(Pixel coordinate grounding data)
┏━━
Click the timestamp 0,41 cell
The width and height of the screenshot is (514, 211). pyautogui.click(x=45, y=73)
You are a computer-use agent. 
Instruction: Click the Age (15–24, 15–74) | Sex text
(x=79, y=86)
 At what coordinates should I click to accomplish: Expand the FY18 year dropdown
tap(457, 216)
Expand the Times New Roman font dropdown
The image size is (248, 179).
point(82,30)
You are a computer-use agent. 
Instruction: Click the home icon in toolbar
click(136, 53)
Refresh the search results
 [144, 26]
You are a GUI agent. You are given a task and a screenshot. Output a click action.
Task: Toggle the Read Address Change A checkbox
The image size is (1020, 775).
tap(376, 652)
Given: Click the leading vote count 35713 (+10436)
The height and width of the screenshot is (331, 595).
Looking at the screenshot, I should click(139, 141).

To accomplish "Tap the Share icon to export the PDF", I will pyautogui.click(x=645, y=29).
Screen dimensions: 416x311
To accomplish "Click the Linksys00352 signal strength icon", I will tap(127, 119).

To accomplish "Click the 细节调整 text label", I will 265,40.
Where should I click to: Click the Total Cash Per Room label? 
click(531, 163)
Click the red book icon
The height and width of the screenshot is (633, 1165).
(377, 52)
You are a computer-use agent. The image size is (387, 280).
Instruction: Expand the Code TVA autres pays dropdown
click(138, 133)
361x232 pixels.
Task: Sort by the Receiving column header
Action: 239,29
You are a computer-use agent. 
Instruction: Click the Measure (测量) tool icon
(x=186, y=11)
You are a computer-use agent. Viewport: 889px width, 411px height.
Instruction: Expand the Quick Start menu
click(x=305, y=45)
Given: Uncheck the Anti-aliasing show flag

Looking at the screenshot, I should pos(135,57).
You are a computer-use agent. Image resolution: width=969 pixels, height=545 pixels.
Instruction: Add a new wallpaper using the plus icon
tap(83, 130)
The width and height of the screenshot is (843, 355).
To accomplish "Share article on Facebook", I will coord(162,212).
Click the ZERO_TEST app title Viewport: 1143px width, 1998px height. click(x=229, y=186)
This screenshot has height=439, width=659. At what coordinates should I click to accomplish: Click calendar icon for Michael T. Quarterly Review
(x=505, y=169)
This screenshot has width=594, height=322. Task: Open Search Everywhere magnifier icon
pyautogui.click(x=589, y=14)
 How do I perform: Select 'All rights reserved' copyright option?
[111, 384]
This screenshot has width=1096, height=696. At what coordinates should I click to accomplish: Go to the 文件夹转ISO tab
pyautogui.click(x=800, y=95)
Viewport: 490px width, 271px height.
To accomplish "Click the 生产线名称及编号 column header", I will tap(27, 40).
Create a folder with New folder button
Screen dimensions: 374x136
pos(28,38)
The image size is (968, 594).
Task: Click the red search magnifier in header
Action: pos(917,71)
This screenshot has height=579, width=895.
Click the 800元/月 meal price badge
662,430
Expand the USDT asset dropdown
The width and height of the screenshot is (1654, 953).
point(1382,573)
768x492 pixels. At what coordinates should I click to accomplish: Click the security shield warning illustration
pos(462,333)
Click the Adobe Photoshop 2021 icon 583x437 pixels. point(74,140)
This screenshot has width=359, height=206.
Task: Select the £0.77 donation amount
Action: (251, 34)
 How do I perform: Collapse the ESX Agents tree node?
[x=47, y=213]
┗━━
**How to complete this task:**
List the lines of the records where "Share" occurs.

**Answer for this exercise:**
To accomplish "Tap the Share icon to export the PDF", I will pyautogui.click(x=645, y=29).
To accomplish "Share article on Facebook", I will coord(162,212).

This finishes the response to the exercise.